Is it possible to recover “Could not find APFS system volume handle!” which is reported in verbose mode

high sierrassd

My machine is a MacBook Pro (15-inch, Mid 2012) with AFPS formatted Kingston 480Gb SSD. Running the latest OS X High Sierra 10.13.4 (17E202)

For a while, the machine was running OK but I had a few times where it crashed resulting in the following symptoms:

  • All I could see was my desktop pictures; no dock, couldn't force quit/restart the Finder.

On one occasion, I just rebooted and it was OK. The last time, same thing happened and I rebooted to get the prohibitory symbol (circle with a cross through it). So I decided to boot into verbose mode and the last message I get is:

Could not find APFS system volume handle!

I've tried reinstalling High Sierra on another old drive, making a bootable USB and repairing it and it just says that I should back up the data on the drive. Unfortunately I don't have the exact message because it would involve taking the drive out again and writing it down.

I've searched around a bit but could only find any details about this message on a dead thread on the Apple Discussions forum.

Has anybody had this experience and found a way to recover the data off the drive rather than just erasing the drive and starting from scratch?

Items from a data source

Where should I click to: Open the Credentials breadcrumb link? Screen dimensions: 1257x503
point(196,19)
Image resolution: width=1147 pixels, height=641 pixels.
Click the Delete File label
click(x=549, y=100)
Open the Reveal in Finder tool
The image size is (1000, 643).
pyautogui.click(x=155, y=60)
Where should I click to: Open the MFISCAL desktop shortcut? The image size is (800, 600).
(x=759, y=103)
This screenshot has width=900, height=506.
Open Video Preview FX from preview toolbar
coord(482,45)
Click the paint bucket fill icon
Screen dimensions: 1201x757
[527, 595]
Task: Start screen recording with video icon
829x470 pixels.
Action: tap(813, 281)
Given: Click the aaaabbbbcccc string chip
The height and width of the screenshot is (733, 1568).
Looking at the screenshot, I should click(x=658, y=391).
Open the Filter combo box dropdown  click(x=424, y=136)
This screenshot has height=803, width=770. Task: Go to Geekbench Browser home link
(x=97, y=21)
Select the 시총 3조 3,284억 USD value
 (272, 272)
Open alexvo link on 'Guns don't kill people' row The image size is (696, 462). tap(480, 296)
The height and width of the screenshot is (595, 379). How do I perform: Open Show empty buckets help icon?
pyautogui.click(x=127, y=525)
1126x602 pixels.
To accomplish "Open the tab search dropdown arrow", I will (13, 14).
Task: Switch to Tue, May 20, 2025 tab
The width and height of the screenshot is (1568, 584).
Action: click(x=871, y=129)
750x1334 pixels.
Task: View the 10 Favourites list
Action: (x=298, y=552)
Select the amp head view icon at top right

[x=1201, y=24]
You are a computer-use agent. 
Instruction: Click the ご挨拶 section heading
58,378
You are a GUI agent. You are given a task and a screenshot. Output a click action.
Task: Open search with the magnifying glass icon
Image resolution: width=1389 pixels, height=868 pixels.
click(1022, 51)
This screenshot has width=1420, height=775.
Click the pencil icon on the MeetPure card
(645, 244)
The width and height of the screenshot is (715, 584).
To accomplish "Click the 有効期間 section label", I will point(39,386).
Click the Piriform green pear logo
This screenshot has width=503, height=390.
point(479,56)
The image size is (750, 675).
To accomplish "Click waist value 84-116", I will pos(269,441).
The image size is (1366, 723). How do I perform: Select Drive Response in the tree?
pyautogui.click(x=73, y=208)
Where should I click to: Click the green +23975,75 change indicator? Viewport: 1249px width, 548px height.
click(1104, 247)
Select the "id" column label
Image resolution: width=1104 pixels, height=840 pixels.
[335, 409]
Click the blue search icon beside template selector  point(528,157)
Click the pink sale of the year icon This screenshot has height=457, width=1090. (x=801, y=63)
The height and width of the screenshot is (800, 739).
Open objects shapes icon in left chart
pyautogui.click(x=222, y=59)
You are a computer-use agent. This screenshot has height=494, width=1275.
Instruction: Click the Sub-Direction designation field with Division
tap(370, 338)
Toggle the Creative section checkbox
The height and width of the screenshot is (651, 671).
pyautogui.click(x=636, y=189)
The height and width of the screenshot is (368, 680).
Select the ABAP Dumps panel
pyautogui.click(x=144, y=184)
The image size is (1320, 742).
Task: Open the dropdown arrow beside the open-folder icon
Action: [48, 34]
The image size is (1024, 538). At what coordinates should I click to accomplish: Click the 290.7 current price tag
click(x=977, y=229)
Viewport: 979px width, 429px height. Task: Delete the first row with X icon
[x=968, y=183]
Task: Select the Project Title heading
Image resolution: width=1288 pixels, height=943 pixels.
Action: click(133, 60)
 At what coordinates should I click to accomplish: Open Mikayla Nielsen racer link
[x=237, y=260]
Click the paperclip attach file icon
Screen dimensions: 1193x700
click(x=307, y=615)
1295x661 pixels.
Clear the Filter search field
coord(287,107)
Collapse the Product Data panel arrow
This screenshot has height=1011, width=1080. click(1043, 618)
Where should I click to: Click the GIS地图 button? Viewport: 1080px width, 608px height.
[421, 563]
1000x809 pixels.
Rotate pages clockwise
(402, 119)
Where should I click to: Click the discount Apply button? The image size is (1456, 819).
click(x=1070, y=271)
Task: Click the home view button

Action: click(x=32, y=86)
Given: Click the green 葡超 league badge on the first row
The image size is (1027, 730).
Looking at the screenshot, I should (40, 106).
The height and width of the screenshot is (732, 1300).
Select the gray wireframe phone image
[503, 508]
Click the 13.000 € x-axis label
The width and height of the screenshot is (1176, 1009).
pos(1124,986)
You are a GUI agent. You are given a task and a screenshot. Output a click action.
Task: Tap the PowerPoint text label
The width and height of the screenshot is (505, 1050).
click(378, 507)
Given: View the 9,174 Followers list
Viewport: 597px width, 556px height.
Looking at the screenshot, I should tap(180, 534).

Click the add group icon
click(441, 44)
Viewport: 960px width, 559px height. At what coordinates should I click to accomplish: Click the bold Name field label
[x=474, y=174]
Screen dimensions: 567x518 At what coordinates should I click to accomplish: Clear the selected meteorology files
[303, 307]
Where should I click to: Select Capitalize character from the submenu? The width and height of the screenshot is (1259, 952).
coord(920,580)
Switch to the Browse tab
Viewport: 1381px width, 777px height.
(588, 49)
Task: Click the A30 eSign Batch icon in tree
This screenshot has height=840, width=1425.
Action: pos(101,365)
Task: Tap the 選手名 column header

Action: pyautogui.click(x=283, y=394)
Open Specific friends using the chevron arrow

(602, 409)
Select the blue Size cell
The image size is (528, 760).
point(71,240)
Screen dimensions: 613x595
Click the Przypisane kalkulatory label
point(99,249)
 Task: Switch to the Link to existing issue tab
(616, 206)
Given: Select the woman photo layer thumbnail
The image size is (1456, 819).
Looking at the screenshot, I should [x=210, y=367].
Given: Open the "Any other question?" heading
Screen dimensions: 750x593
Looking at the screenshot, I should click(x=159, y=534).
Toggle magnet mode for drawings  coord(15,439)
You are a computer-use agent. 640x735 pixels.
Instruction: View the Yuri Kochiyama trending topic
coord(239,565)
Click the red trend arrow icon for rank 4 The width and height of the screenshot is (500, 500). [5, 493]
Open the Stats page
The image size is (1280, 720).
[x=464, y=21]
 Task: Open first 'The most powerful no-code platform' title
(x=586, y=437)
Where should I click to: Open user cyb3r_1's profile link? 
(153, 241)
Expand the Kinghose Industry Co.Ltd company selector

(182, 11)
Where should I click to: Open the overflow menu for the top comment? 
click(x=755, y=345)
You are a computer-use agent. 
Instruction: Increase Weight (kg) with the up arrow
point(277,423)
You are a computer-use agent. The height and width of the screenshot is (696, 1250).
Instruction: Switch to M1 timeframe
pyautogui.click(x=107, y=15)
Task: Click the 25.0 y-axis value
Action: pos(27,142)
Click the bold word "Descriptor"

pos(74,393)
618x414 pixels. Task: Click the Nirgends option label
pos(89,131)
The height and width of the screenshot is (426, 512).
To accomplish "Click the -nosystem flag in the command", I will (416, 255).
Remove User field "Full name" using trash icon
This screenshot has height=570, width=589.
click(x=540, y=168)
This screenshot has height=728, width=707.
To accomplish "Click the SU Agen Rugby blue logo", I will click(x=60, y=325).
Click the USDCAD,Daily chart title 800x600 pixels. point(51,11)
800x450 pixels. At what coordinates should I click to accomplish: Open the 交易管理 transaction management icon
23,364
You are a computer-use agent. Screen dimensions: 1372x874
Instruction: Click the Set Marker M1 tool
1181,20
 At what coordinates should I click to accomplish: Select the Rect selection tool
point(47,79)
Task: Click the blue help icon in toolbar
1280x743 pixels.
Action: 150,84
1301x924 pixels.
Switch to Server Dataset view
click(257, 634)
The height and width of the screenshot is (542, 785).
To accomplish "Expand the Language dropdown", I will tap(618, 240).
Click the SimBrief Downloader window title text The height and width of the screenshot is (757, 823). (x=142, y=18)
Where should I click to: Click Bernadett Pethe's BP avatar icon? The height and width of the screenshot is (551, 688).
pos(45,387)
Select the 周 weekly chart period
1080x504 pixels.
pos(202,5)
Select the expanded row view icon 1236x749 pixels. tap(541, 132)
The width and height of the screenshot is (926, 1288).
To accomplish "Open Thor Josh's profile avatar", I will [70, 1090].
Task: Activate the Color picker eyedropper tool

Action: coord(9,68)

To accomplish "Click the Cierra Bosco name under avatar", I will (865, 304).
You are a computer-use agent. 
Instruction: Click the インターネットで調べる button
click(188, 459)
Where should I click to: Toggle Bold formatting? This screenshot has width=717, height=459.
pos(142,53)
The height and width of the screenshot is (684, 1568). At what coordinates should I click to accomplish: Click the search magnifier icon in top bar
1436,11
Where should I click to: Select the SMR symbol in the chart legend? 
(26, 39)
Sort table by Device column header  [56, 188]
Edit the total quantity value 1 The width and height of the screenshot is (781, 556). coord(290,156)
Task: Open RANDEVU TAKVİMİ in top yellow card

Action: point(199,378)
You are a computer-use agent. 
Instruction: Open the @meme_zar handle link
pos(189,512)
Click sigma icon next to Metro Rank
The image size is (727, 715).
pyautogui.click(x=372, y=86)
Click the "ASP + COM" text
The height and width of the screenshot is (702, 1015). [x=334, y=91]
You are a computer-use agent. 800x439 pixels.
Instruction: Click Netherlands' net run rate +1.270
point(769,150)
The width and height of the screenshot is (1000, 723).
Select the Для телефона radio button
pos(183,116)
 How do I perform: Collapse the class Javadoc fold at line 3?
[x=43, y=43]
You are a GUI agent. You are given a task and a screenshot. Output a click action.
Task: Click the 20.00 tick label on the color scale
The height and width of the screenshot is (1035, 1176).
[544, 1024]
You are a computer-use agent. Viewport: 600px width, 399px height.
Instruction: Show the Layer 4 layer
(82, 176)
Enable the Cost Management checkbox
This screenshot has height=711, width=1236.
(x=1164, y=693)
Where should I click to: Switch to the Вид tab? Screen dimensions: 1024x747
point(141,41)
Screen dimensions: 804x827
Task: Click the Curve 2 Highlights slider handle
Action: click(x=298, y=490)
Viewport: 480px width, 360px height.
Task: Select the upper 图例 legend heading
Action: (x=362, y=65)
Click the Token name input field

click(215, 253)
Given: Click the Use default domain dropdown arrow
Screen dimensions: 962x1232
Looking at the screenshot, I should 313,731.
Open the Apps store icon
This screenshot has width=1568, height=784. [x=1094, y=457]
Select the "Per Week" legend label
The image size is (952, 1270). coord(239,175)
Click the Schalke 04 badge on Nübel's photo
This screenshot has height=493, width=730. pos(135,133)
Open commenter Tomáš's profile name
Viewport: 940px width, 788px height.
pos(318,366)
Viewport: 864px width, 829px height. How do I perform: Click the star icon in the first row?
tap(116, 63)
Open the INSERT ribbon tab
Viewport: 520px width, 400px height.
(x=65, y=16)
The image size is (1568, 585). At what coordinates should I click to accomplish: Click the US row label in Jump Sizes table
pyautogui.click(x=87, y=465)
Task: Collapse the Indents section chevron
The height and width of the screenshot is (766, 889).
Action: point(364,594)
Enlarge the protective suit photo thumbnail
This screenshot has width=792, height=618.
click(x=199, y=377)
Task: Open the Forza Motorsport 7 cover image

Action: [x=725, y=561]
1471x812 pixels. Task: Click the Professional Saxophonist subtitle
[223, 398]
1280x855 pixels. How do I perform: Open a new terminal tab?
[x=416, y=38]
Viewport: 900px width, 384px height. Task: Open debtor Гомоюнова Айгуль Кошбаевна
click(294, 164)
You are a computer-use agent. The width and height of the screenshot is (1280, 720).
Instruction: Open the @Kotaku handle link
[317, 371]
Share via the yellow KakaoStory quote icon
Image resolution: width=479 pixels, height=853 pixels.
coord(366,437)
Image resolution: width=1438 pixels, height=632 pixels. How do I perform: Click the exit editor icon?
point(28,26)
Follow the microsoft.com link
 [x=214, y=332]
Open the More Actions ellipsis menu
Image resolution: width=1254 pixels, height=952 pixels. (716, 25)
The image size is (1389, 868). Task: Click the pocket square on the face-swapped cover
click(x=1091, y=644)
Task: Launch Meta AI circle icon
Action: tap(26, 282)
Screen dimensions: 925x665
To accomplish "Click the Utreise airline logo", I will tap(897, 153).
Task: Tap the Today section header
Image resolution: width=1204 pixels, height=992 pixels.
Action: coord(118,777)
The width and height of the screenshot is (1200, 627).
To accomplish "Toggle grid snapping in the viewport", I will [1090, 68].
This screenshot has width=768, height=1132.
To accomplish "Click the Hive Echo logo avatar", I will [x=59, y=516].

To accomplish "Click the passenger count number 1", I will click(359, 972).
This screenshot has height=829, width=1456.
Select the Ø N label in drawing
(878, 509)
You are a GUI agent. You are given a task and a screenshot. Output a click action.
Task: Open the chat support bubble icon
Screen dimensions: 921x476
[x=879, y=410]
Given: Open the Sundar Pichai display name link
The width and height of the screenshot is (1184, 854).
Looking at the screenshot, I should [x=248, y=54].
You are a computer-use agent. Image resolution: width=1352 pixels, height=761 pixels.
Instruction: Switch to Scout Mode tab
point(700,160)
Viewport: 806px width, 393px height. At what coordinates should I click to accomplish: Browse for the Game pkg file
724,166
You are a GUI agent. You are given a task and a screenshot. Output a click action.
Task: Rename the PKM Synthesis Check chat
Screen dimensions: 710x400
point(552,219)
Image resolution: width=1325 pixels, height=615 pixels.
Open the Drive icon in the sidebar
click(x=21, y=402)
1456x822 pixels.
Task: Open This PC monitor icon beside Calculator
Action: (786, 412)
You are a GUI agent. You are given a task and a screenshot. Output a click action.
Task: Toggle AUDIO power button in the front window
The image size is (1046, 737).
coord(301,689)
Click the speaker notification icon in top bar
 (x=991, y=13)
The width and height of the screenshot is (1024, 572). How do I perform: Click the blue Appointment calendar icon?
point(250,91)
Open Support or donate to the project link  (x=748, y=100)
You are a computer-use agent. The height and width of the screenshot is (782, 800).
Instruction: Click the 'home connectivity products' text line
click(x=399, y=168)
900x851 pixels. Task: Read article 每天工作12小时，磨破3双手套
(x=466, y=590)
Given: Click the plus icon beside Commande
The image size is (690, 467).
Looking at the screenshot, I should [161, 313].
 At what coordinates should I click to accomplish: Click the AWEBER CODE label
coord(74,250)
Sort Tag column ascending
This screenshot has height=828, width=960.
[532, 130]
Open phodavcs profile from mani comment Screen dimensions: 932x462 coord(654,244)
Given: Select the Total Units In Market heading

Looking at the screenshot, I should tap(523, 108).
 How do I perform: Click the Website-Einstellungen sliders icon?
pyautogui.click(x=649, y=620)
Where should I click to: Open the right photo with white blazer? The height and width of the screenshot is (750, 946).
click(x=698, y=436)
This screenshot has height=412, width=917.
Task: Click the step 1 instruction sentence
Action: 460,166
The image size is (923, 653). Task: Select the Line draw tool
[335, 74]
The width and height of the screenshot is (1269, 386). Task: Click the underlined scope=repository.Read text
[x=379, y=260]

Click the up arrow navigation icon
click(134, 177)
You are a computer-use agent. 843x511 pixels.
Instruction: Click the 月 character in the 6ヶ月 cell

• [What to work on]:
[a] List each crash symptom that the bullet point in the post about the APFS volume error describes.
[b] Pick up the post about the APFS volume error after its final sentence and continue writing it.
These records were taken from a different source than the text.

• [Per-task answers]:
[a]
- Only the desktop pictures could be seen.
- There was no dock.
- The Finder could not be force quit or restarted.

[b]
Some more details:

I've tried the option reinstall Mac OSX but it just doesn't recognise the disk at all; the drive doesn't show in the window at all.

Heres the previous thread on Apple Discussions which explains the exact symptoms with screenshots:

https://discussions.apple.com/thread/8328713

Best Answer

The best chance for data backup (assuming you don’t have any backups) is to connect the Mac to another in target disk mode.

If you don’t want to pay for recovery software, you could boot to recovery HD and let disk utility try to repair the volume. This can cause further data loss (the file system heals but files with data get deleted).

Disk Utility isn’t designed to lose data and most of the time will warn you if the next step is expensive data recovery or an erase and reinstall.